で、今回の話はこれとは関係ない。明日から5月5日まで飯田線豊橋天竜峡間において団体臨時列車が運転されるのだけれど、その列車に使用されるのが373系で、しかもその運行目的が「秘境駅」なんですよ。そしてこともあろうに、そのツアーの主催はJR東海ツアーズ。3月の地元紙折込チラシでもう知ってたんだけど、マニアックすぎて書くべきかやめとくべきか迷いまして……。

秘境駅」は鉄道ファン向けのネタです。

最初に自分が見たのは地元紙の折込チラシ。ネットで調べていたら2月中にもうJR東海ニュースリリース」でこの件が発表されていた。
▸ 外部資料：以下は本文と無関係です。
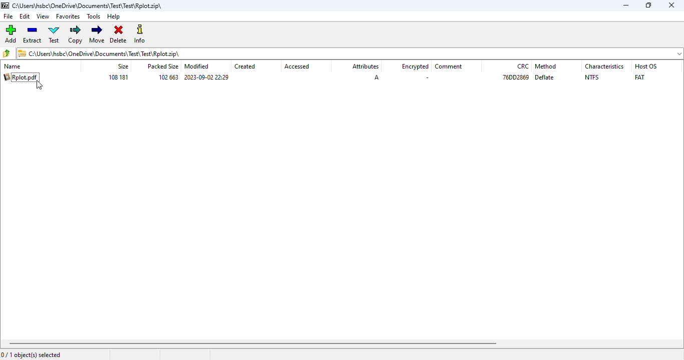 The height and width of the screenshot is (360, 684). Describe the element at coordinates (84, 6) in the screenshot. I see `C:\Users\hsbc\OneDrive\Documents\Test\Test\Rplot.zip\` at that location.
さらに3月には朝日新聞Web速報サイトでも紹介されている。

 駅の周りに人家がなく、自動車でも行けない「秘境駅」が、インターネットなどで話題を呼んでいる。JR東海は今春の大型連休、「秘境駅」が多いと評判のJR飯田線で、「秘境駅探訪ツアー」と銘打った臨時列車を初めて運行する。
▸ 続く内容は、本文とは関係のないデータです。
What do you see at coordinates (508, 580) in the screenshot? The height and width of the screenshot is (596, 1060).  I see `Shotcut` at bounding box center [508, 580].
「GWは秘境駅探訪ツアーへ JR東海、飯田線で臨時列車」朝日新聞Web速報サイト2010年3月14日配信記事より)

で、ここで言っている「秘境駅」ってそもそも何なのか。

  • 秘境駅とは、大自然の真っ只中にあるような駅で、周囲に人家が少なく、基本的に鉄道でしか行けない駅のこと。
  • 最初に紹介したのは、朝日新聞の記事でも紹介されている牛山隆信氏。
  • 牛山氏が自身のホームページに画像つきで紹介し、それがきっかけとなって一部の鉄道ファンに「秘境駅探訪」が広がった。
  • 同氏のサイト「秘境駅へ行こう!」では、ランキング形式で200位までを紹介。今回探訪の対象となる飯田線の各駅は、全てこのランキングに入っている。
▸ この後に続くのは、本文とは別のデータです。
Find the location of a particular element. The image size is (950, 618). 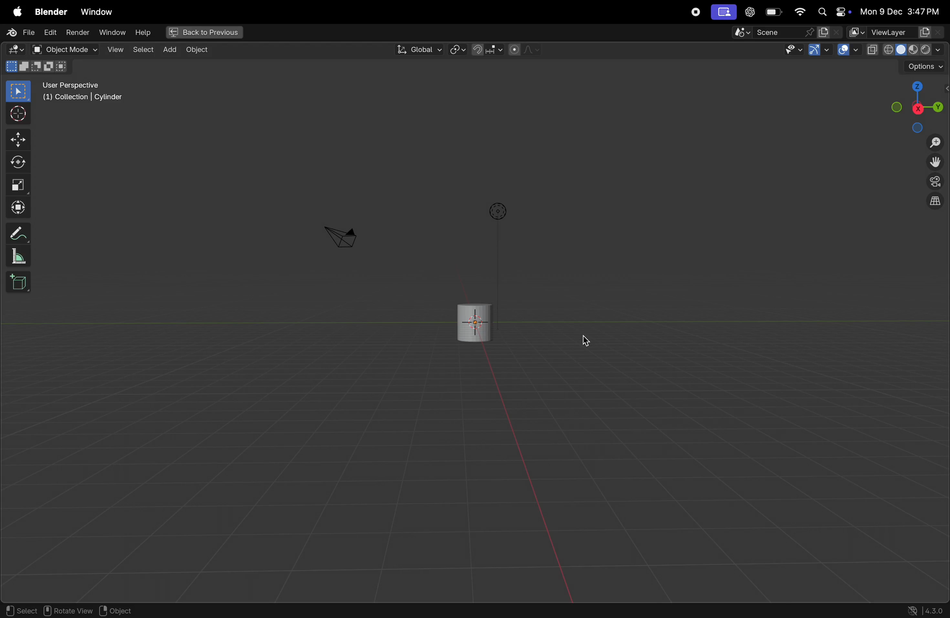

そう、「秘境駅」は普通列車しか基本的に停まらないし、JR参宮線池の浦シーサイド駅のように臨時駅扱いのところは、普段は普通列車すら停まらない。今回訪れる駅の一つ、田本駅はホームの背後がコンクリート製の防護壁、目の前は天竜川の断崖絶壁というとんでもないところにある。「秘境駅探訪ツアー」とは、そういうところへ行くってことです。こういうところへ行くのは鉄道ファンか地元の人しかない。少なくとも一般の観光客が行くような場所じゃないんです。
ところが、ですよ。このツアー、6つの駅を日帰りで巡るため、日程が超過密スケジュール。その上に鉄道ファンにはあまり関係のなさそうな「予定行動」が入っている。

各駅停車時間、僅か10分。それで何ができると?

今回のツアー用に、団体臨時列車「魅惑の飯田線 秘境駅号」が静岡車両区所属の373系で運行される(この日記を書いている時点では「運行予定」)。373系は特急「ワイドビュー伊那路」でも使われているけれど、今回のは静岡車両区所属のですからね。ただ、そんな編成をわざわざ静岡から回送してくる割には、運行ダイヤはとんでもない「過密スケジュール」。『鉄道ダイヤ情報』2010年5月号の「団体列車運転予定表」に出ているダイヤを見ると、小和田駅には12時30分から12時50分まで20分間停車しているのに、それ以外の駅は全部停車時間が僅かに10分。先ほど述べた田本駅にも10分しか停まらない(14時14分から14時24分まで)。
さぁ、10分で何ができる? ホーム上の複数の箇所から写真を撮影して、感慨に浸りながらホームの上を歩いたら10分なんてあっという間に過ぎてしまう。田本駅豊橋側トンネルの山道を10分で駆け上って、景色を眺めて下りてこれるとでも? Wikipedia日本版の説明によれば、片道だけで15分かかると書かれている。列車の発車までに間に合わないじゃないですか。だから「秘境駅好きな鉄道マニア」は絶対このツアーに申し込むことはしない。ていうか、元よりこのツアーはそういう人たちの申し込みは想定してないと思うんです。ならばターゲットは……。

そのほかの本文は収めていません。